Work instructions »
What you give back should be exactly the lines from the one with "This screenshot has height=520, width=693." through the final line of the material, pictures removed; please add nothing.
※
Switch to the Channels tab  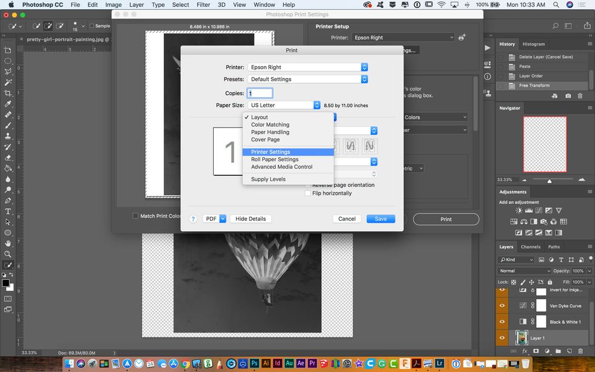coord(531,246)
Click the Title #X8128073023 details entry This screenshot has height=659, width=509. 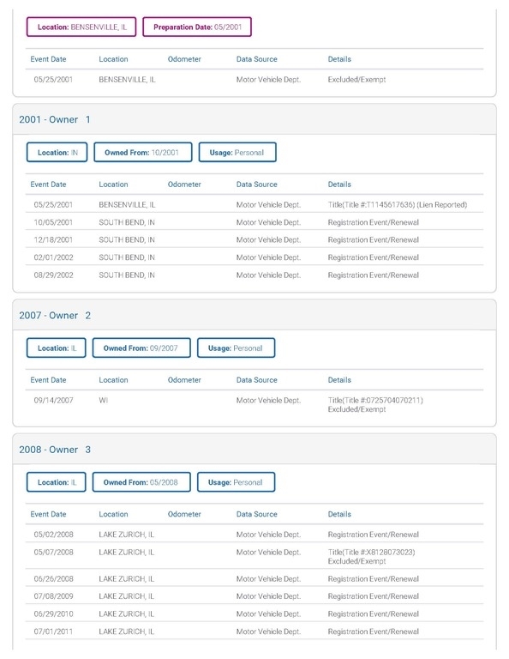click(x=371, y=556)
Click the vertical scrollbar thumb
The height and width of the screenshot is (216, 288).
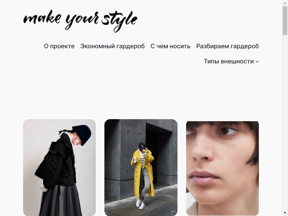point(285,20)
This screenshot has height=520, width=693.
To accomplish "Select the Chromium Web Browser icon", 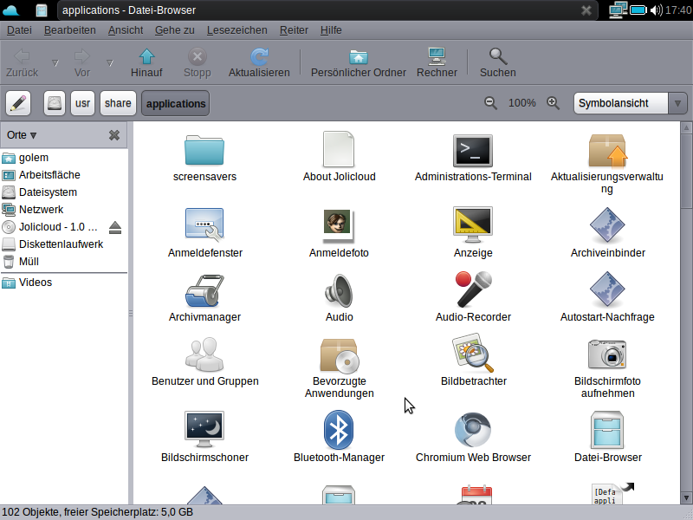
※
Response to the exercise »
This screenshot has height=520, width=693.
To accomplish "Select the Chromium Web Browser icon", 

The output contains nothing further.